Tuteur : une fonction enfin reconnue

Nous allons pouvoir nous former à la fonction de tuteur via le dpc dès 2017. C’est une nouveauté de cette année. Avec à la clé une formation gratuite et indemnisée. Dans le cadre de l’accueil des étudiants infirmiers en stage, l’instauration d’un tutorat digne de ce nom est une demande de la profession depuis des années. Cette revendication s’est encore renforcée avec la réforme des études et la mise en place d’un portfolio pour tous les étudiants, d’exigences accrues sur les tuteurs et de nouvelles modalités d’encadrement. La FNI en a fait une véritable bataille et se félicite aujourd’hui de l’obtention de deux avancées majeures : d’une part la reconnaissance d’une véritable fonction tutorale via la création d’une formation dpc validante et le remboursement par l’Assurance maladie des actes réalisés dans le cadre de leurs stages par les étudiants.

Il ne reste plus qu’une revendication sur la liste établie par la FNI à savoir notre rémunération pour assumer cette fonction de tuteur. Les tuteurs de stage doivent être rémunérés pour assurer cette mission importante, à l’instar de ce qui est mis en place dans la médecine générale, ne serait-ce que pour tenir compte du temps passé aux côtés de l’étudiant et de l’impact de l’accompagnement de l’étudiant sur la baisse d’activité de l’infirmier.

A noter que la FNI n’était pas restée inactive dans l’attente de ces avancées. En région, les élus FNI URPS s’étaient mobilisés comme par exemple en Ile-de-France où l’Union régionale des professionnels de santé (URPS) infirmiers a obtenu des financements pour mener une expérimentation sur le tutorat. Elle permettait à des IDEL d’être formés gratuitement à la fonction de tuteur et d’être rémunérés pour assurer cette fonction. Ils percevaient ainsi 500 € par stage grâce à des fonds apportés par l’Agence régionale de santé.
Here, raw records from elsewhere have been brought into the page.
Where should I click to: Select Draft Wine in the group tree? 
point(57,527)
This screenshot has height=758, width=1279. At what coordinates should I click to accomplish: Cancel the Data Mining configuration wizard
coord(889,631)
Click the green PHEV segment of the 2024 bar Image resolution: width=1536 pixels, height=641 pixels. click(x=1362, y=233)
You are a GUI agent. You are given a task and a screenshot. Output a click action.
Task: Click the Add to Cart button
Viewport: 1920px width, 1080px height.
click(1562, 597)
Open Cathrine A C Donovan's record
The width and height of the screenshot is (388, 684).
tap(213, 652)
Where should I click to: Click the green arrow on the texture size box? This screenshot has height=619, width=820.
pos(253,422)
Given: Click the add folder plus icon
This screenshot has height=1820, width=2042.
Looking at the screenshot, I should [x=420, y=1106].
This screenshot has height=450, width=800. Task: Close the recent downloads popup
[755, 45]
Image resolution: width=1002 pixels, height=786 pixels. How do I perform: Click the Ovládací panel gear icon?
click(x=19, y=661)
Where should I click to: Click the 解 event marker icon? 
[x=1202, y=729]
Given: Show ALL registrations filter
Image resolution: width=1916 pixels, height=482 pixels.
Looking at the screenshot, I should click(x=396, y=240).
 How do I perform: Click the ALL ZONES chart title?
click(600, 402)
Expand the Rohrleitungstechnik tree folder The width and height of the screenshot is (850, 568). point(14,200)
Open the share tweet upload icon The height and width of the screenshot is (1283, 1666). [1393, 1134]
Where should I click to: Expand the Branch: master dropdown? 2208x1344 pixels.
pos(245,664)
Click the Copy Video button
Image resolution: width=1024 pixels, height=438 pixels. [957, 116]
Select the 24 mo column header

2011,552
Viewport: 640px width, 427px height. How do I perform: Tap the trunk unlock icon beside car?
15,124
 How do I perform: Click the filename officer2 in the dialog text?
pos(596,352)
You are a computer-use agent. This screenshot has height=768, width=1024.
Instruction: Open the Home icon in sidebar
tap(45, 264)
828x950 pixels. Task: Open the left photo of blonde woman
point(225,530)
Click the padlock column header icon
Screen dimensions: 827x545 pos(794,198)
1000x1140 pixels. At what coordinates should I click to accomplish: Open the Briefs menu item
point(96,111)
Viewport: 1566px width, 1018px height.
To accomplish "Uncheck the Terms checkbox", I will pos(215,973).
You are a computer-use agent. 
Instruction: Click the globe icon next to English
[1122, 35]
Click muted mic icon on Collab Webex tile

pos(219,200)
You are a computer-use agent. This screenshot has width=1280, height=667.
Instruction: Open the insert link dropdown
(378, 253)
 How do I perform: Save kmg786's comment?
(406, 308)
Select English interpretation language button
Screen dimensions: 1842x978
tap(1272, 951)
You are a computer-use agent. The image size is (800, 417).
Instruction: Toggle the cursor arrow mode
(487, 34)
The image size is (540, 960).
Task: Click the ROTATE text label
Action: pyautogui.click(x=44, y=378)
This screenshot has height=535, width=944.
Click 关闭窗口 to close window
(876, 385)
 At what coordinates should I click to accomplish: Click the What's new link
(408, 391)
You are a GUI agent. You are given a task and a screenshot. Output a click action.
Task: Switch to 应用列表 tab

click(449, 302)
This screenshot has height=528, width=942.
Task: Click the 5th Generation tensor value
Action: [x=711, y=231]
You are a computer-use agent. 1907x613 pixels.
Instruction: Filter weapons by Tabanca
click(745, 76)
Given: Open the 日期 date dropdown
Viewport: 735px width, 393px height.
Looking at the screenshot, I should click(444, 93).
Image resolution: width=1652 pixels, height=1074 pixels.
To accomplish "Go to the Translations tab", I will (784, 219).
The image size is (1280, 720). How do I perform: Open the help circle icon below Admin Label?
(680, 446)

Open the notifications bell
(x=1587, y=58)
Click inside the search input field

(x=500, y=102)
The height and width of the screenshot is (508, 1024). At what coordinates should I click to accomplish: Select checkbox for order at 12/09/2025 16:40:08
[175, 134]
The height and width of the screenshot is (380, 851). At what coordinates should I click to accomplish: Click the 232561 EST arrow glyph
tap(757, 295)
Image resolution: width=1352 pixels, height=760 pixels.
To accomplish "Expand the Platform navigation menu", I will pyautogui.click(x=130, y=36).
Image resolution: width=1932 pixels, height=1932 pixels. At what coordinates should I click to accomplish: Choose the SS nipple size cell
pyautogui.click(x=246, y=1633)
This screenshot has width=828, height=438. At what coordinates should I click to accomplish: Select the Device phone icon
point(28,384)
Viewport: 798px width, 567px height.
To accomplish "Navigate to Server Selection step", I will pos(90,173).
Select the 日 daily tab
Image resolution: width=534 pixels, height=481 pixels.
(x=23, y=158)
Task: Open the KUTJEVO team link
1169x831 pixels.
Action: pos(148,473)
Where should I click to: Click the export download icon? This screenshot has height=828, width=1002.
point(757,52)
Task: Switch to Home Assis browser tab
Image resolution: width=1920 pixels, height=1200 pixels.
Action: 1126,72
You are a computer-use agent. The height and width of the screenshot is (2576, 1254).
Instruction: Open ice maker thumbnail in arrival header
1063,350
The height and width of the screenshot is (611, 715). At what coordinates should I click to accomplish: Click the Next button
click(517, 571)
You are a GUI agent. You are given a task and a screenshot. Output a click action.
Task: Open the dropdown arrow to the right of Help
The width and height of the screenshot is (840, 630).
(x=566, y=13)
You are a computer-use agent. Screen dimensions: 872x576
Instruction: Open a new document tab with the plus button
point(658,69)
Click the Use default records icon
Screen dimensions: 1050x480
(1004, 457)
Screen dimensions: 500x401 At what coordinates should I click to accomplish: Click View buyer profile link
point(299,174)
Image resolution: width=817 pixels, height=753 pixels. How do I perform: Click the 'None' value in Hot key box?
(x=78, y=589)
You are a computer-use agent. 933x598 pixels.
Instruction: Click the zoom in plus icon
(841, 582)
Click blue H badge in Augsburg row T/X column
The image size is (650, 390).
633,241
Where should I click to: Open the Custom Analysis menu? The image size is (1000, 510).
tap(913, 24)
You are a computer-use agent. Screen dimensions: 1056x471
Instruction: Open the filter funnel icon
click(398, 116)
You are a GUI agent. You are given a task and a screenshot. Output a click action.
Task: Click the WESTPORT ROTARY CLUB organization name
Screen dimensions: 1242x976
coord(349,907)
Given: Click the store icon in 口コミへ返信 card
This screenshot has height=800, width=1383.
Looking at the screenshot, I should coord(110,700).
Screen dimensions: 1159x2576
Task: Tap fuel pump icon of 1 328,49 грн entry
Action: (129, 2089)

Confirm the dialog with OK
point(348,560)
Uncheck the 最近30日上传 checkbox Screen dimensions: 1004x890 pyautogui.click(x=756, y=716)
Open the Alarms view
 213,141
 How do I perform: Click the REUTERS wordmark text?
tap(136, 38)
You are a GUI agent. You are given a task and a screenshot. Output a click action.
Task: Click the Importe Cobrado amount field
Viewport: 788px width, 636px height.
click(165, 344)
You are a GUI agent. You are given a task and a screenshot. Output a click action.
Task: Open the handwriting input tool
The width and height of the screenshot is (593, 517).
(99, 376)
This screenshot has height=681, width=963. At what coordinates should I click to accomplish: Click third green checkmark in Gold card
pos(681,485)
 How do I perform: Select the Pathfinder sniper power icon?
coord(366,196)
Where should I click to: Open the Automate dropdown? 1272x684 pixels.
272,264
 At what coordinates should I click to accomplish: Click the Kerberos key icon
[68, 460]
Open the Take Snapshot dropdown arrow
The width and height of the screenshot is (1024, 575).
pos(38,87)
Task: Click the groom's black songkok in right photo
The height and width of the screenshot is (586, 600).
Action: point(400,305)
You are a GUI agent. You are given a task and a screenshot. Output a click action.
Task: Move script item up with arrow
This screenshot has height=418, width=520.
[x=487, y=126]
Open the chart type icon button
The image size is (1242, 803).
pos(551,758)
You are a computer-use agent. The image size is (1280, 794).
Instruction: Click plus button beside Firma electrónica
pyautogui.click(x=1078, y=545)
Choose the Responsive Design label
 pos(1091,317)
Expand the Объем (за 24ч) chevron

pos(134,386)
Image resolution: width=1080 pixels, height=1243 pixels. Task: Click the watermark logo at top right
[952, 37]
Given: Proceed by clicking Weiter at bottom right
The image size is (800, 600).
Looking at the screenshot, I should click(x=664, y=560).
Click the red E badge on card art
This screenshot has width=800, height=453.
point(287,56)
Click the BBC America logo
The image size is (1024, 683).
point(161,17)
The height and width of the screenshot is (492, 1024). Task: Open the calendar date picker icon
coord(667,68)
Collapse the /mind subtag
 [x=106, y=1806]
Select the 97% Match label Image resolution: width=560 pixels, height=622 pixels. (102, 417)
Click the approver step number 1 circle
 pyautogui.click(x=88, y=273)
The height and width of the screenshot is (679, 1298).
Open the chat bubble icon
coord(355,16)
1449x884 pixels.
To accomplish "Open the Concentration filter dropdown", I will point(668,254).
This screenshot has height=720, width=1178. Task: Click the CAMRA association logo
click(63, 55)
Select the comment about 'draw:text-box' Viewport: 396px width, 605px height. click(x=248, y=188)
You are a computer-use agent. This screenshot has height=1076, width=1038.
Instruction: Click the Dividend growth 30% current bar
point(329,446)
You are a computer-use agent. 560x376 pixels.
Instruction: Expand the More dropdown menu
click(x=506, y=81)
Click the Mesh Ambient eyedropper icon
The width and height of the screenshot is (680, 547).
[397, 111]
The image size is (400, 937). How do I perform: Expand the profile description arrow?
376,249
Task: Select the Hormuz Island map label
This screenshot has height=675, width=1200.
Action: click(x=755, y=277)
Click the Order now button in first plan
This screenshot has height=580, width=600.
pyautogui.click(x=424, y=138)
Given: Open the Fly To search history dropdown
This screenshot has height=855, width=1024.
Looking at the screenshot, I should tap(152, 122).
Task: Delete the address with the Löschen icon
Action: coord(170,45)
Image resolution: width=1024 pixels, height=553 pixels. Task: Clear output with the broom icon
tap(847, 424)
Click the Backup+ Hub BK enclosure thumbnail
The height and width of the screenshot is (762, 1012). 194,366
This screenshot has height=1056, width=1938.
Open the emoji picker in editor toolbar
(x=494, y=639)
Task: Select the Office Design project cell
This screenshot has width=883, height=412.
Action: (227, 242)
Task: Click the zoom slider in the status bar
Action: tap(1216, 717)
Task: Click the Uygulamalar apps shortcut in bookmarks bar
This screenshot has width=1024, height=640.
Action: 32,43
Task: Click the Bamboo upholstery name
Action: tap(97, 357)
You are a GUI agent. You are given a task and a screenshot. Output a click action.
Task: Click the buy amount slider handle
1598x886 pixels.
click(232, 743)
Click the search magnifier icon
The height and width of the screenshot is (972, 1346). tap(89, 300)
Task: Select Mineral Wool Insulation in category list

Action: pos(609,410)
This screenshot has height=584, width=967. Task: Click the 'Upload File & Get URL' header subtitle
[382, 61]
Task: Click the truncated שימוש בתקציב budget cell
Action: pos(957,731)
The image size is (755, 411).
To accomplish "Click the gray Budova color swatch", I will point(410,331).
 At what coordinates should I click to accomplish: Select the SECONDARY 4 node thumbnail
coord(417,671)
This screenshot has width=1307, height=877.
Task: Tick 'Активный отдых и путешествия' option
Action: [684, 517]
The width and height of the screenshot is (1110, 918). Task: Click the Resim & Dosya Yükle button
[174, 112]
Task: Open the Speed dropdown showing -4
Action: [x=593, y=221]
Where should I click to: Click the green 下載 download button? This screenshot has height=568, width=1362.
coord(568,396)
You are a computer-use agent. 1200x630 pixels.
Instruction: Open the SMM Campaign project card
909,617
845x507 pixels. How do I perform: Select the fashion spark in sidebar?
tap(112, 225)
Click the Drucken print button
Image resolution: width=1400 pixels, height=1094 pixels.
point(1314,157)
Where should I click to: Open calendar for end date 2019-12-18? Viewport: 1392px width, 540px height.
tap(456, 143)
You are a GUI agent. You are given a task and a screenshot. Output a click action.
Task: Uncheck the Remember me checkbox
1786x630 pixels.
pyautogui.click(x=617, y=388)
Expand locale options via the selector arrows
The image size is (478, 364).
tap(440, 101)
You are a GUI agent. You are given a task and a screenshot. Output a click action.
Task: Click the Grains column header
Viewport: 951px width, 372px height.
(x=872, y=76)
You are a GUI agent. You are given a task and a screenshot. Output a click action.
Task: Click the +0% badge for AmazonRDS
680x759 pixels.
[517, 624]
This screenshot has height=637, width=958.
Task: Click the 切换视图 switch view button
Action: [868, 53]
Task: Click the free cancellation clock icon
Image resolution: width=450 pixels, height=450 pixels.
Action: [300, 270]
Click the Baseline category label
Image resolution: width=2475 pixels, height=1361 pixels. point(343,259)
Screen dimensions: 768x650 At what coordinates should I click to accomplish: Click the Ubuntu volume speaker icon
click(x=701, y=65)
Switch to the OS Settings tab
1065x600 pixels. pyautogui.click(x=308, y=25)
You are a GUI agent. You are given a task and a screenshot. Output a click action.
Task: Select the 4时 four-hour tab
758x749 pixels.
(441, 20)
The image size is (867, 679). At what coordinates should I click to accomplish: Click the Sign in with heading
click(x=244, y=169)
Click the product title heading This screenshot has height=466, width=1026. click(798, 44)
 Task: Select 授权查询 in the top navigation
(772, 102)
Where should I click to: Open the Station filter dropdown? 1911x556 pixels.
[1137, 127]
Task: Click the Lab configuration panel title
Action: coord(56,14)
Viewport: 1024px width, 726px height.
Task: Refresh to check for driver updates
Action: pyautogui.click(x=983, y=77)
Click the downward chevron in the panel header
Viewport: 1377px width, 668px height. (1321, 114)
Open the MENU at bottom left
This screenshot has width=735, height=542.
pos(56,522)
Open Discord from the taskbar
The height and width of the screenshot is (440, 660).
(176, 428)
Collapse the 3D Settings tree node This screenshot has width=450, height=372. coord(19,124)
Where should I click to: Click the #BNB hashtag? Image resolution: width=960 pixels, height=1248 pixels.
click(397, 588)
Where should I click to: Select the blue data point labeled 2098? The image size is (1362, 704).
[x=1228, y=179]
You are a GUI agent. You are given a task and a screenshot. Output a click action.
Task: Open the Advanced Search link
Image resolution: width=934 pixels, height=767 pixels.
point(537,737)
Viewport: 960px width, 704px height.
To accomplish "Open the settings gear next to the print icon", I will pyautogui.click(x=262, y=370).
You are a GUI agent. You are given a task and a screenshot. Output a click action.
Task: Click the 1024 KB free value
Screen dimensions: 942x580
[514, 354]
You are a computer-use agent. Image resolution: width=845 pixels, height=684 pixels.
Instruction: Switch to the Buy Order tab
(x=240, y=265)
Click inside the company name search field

De plus en plus, les stages doivent être de véritables enseignements cliniques. Les cabinets libéraux sont très recherchés des étudiants car ils offrent à la fois une grande technicité et une grande diversité d’actes. L’accueil ne doit plus reposer uniquement sur le bénévolat, le combat qu’il nous reste encore à mener est d’obtenir une compensation financière pour la charge de travail supplémentaire et la baisse d’activité.